= Exercise prompt =
Reproduce the data from the line with "Open the Features" to the line with "pyautogui.click(x=454, y=276)", both included, without changing a character.

= Data entries =
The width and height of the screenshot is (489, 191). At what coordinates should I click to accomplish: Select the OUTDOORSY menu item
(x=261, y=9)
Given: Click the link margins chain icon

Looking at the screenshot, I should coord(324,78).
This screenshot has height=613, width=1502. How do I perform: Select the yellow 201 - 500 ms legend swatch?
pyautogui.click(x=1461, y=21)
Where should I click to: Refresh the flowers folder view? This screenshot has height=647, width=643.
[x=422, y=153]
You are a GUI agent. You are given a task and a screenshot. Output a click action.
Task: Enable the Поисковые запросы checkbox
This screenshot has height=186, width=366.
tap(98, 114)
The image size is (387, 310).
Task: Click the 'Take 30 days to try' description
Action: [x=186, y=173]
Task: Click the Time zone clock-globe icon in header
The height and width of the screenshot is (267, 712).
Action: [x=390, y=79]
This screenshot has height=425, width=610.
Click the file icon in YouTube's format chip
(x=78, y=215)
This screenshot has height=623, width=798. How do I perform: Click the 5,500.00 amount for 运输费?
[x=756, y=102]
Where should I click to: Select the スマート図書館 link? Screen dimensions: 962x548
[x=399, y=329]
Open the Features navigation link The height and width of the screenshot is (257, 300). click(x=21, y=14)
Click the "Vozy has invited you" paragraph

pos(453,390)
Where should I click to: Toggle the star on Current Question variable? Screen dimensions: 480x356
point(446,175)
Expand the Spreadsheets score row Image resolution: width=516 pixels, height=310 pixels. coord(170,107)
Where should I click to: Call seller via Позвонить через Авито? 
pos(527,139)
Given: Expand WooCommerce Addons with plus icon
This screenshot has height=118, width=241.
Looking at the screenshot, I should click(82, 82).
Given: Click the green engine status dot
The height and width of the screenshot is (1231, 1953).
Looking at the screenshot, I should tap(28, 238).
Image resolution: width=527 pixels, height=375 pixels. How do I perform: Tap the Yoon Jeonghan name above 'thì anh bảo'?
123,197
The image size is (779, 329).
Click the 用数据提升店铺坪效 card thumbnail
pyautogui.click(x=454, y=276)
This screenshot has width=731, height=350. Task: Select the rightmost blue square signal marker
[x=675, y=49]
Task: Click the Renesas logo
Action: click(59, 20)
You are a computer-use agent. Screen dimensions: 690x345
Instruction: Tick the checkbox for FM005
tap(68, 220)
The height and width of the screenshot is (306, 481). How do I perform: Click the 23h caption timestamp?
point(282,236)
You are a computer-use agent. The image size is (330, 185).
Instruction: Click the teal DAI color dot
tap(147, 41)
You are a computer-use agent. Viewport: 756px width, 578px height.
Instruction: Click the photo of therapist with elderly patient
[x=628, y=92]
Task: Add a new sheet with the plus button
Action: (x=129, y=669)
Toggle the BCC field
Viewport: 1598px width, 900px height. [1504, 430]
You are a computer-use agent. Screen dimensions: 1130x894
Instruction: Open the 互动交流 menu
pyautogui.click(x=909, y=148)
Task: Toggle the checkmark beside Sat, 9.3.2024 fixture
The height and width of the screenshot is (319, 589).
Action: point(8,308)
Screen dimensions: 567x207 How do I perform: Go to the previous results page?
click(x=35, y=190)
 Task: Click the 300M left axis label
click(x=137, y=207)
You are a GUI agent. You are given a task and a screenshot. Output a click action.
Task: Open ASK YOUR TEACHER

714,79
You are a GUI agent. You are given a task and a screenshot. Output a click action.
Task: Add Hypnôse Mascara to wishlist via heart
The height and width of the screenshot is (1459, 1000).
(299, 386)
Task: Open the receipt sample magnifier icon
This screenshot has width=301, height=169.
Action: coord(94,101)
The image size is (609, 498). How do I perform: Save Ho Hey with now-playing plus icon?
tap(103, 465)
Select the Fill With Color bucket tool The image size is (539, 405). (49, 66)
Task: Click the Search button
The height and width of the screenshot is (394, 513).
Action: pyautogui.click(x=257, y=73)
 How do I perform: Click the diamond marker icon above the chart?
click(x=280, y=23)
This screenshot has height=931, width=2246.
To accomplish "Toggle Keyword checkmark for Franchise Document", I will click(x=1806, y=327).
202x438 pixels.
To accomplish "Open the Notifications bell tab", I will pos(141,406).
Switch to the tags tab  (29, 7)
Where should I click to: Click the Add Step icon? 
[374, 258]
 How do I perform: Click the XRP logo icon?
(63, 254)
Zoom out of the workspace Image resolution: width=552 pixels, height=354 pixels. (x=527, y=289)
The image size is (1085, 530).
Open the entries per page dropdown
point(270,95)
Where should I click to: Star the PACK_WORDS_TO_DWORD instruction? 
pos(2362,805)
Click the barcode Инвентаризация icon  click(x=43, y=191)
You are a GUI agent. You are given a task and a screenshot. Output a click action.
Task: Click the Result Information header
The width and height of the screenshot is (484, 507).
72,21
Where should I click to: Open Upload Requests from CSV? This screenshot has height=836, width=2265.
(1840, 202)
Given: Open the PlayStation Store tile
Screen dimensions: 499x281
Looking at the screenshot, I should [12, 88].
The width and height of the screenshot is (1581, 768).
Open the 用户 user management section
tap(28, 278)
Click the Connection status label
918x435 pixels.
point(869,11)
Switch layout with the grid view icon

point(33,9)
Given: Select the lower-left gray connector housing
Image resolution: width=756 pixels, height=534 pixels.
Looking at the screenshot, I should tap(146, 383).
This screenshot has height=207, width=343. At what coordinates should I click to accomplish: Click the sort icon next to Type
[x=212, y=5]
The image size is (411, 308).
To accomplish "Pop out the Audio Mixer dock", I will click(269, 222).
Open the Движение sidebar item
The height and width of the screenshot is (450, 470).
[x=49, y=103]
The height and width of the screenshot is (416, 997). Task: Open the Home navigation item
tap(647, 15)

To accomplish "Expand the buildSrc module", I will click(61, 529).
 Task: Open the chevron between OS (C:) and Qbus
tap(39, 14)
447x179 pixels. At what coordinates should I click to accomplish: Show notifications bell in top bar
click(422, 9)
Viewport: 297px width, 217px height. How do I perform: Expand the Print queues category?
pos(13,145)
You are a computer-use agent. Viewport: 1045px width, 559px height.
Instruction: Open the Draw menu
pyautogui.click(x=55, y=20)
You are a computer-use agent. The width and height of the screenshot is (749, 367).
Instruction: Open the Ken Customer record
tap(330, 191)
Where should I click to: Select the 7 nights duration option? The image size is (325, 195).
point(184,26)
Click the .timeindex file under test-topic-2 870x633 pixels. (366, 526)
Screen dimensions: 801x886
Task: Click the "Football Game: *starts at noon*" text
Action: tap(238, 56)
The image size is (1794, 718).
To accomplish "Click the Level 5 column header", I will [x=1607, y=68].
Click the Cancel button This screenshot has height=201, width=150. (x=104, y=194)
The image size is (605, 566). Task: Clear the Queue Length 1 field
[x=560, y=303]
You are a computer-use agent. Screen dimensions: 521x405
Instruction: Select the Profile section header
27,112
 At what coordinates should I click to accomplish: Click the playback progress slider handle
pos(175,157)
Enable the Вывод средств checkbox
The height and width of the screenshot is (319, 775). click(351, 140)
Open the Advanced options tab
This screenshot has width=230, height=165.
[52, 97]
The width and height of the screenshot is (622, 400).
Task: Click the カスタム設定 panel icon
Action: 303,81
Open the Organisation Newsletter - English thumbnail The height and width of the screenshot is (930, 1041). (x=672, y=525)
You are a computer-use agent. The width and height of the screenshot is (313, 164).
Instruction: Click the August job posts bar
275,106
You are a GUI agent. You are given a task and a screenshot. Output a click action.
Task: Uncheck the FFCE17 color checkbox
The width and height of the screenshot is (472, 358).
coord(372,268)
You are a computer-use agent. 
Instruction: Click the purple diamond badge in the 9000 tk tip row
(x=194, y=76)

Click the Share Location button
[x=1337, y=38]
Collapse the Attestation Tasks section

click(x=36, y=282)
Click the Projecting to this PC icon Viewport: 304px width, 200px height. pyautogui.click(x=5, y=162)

= Answer to this task =
Open the Features navigation link The height and width of the screenshot is (257, 300). click(x=21, y=14)
Click the "Vozy has invited you" paragraph

pos(453,390)
Where should I click to: Toggle the star on Current Question variable? Screen dimensions: 480x356
point(446,175)
Expand the Spreadsheets score row Image resolution: width=516 pixels, height=310 pixels. coord(170,107)
Where should I click to: Call seller via Позвонить через Авито? 
pos(527,139)
Given: Expand WooCommerce Addons with plus icon
This screenshot has height=118, width=241.
Looking at the screenshot, I should click(82, 82).
Given: Click the green engine status dot
The height and width of the screenshot is (1231, 1953).
Looking at the screenshot, I should tap(28, 238).
Image resolution: width=527 pixels, height=375 pixels. How do I perform: Tap the Yoon Jeonghan name above 'thì anh bảo'?
123,197
The image size is (779, 329).
Click the 用数据提升店铺坪效 card thumbnail
pyautogui.click(x=454, y=276)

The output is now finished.